Excluding pictures, retype exactly the lines from the one with "Viewport: 803px width, 620px height." through the end of the records that follow.

- _INPUT_:
□ □ □ □

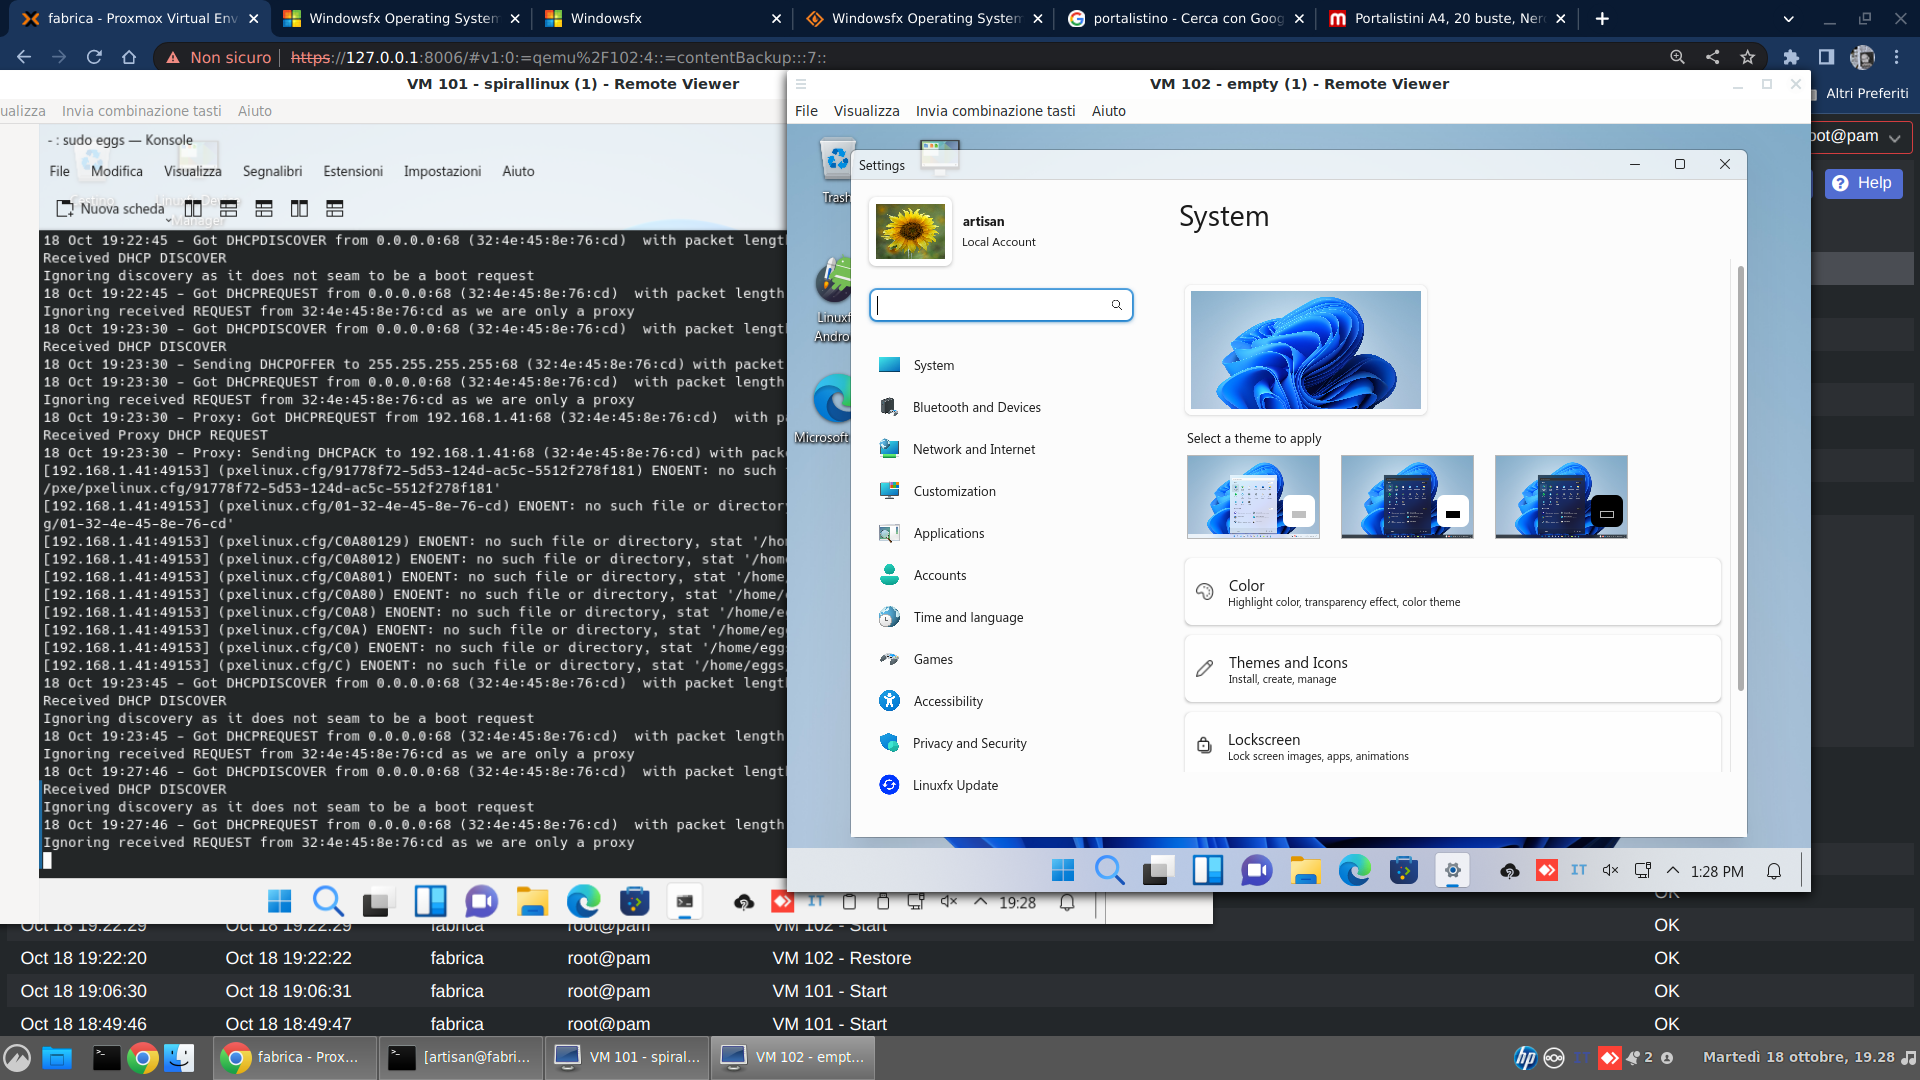Open Bluetooth and Devices settings
The image size is (1920, 1080).
(x=977, y=406)
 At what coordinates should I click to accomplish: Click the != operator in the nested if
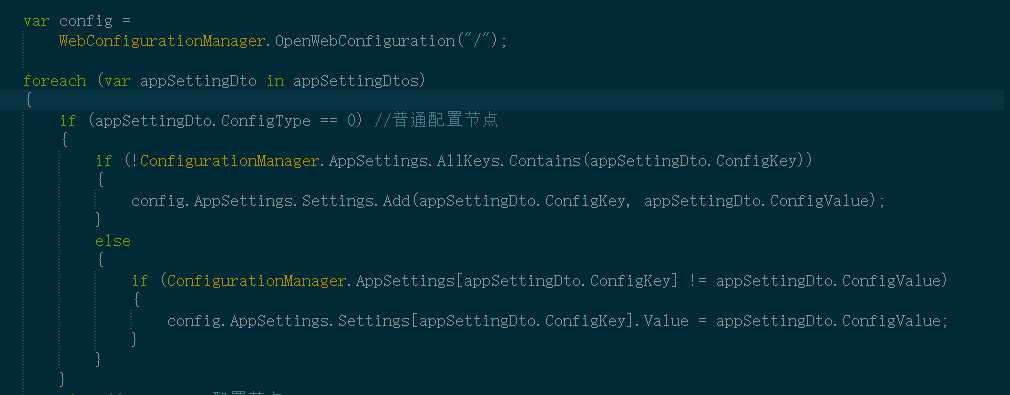[696, 281]
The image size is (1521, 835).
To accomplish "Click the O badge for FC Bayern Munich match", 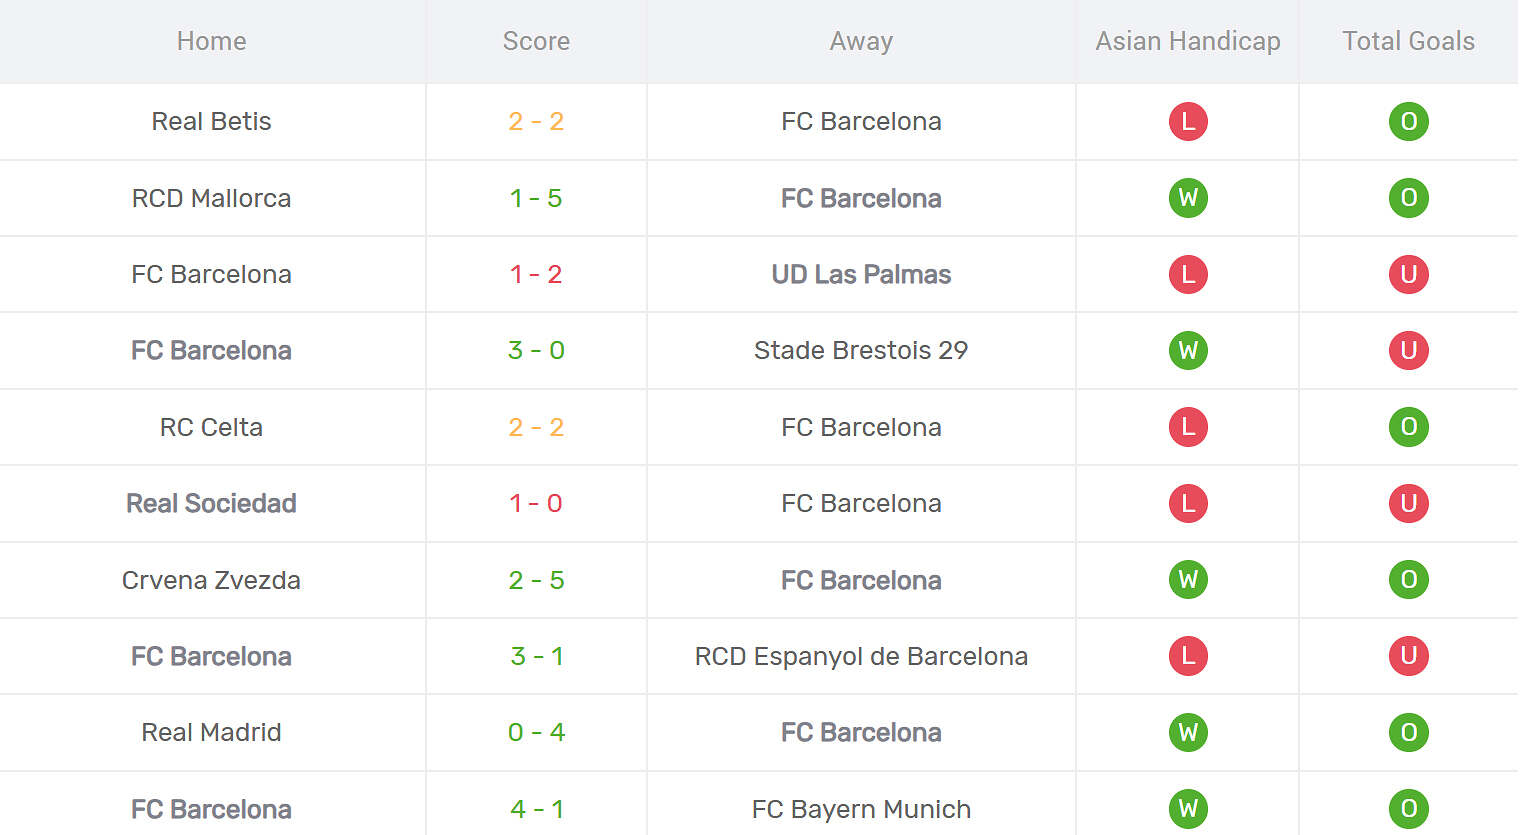I will 1408,809.
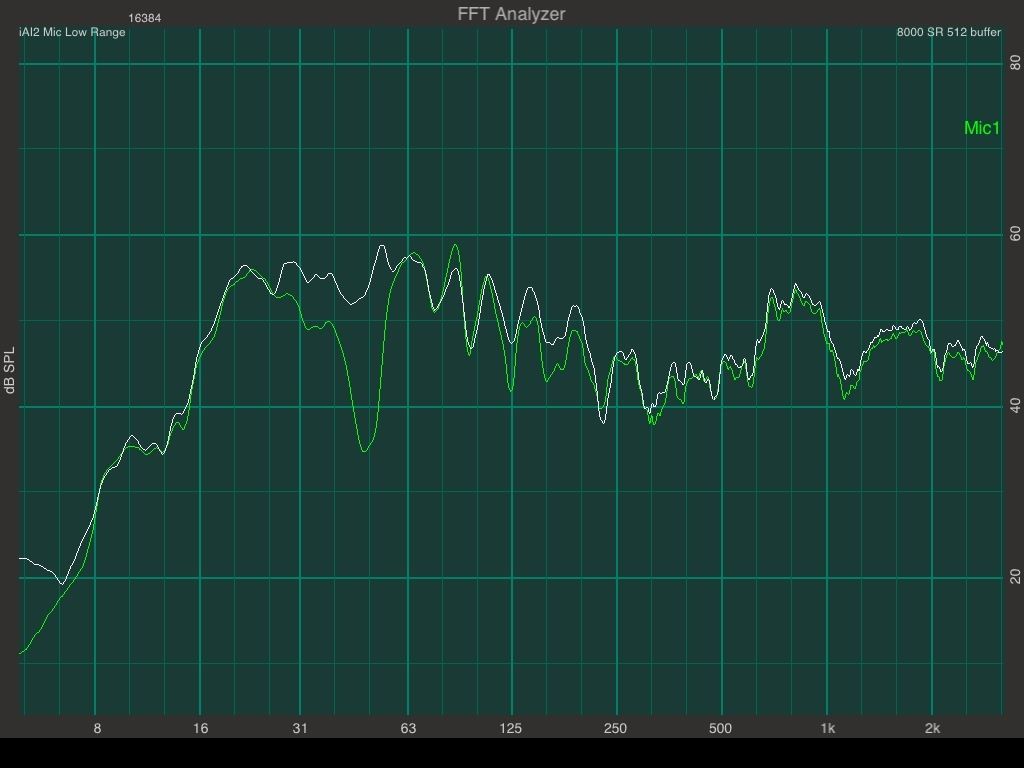This screenshot has height=768, width=1024.
Task: Click the deepest green trace dip below 63 Hz
Action: coord(365,450)
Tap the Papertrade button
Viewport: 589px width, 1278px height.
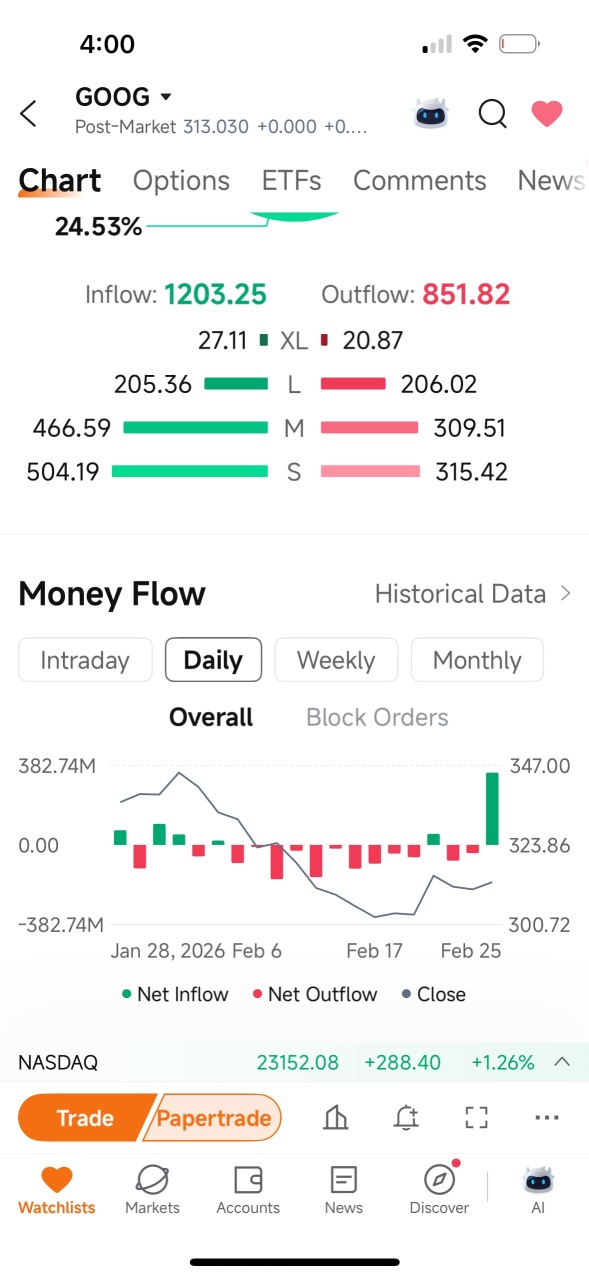click(212, 1118)
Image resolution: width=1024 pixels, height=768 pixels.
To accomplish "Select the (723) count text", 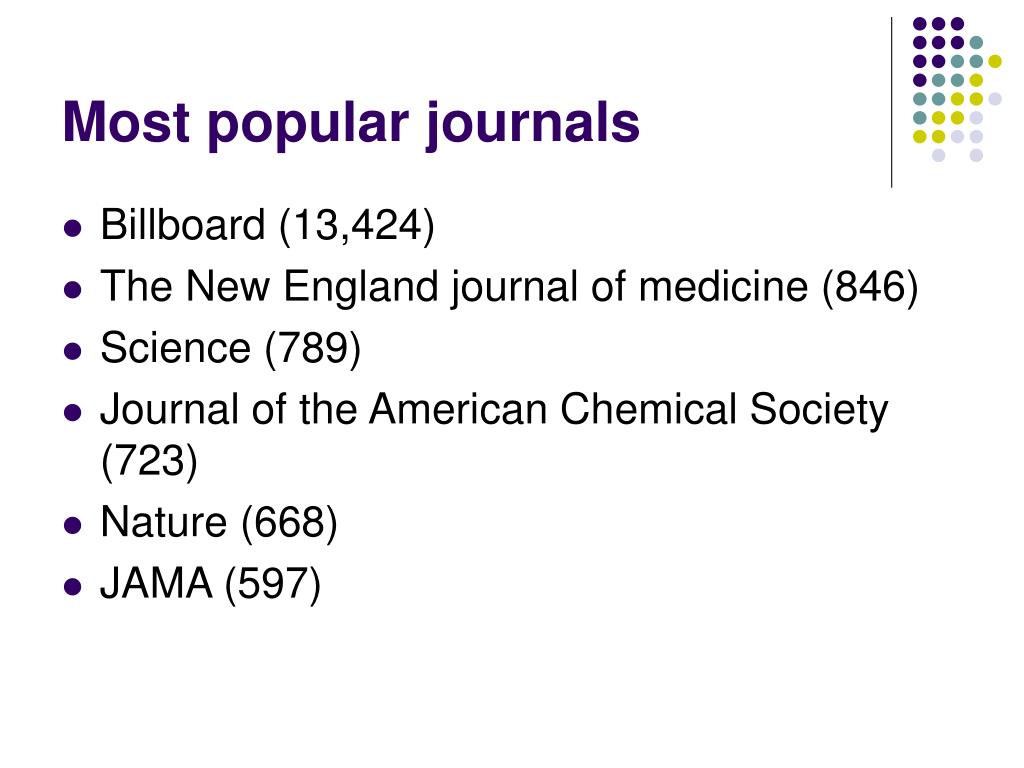I will pos(150,461).
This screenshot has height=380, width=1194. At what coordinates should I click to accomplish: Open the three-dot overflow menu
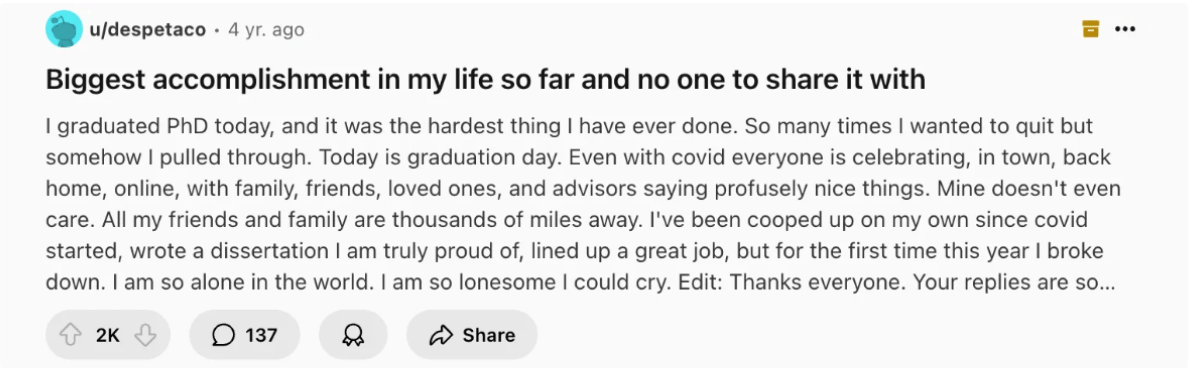point(1125,30)
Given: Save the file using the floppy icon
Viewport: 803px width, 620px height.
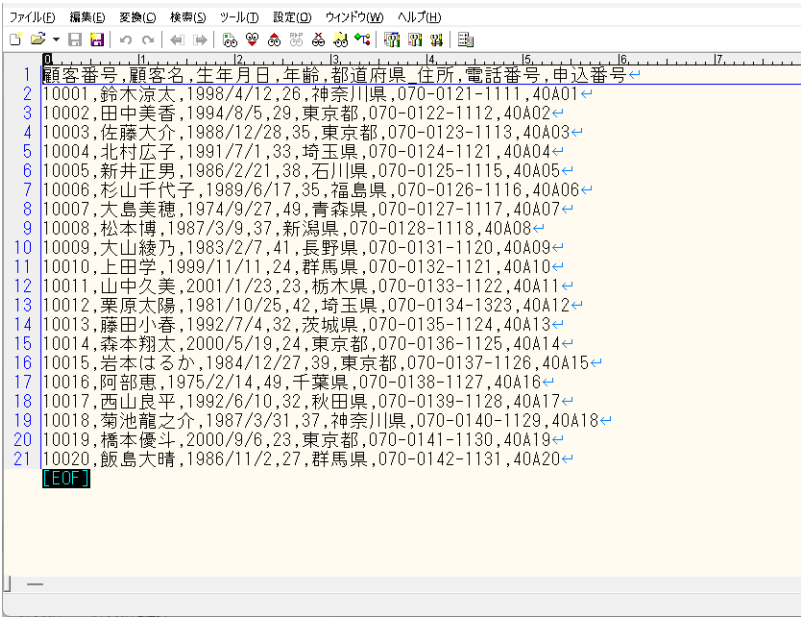Looking at the screenshot, I should [x=75, y=39].
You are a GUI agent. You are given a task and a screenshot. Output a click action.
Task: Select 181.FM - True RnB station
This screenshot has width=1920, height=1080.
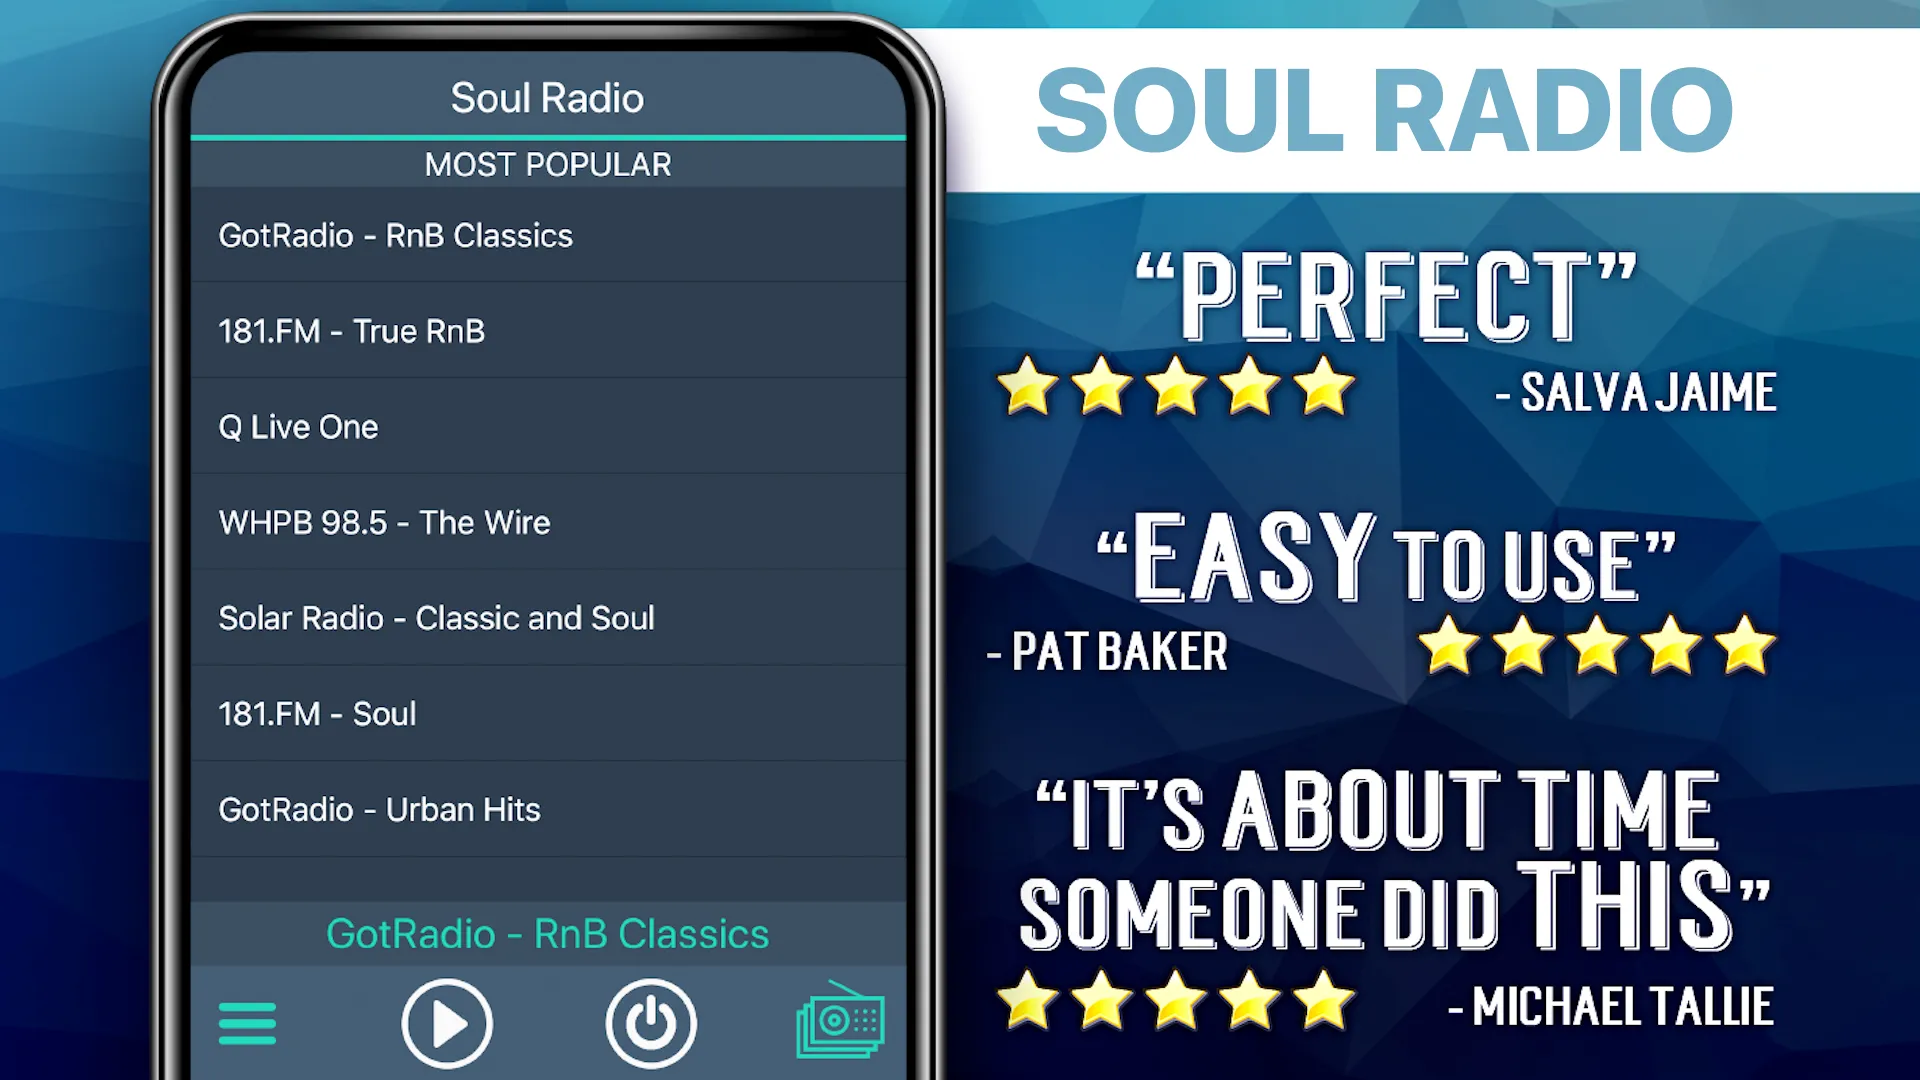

□ □ □ □

- _PROBLEM SOLUTION_:
Viewport: 803px width, 620px height.
Looking at the screenshot, I should [x=75, y=39].
You are a GUI agent. You are given a task and a screenshot. Output a click action.
Task: Select 181.FM - True RnB station
This screenshot has width=1920, height=1080.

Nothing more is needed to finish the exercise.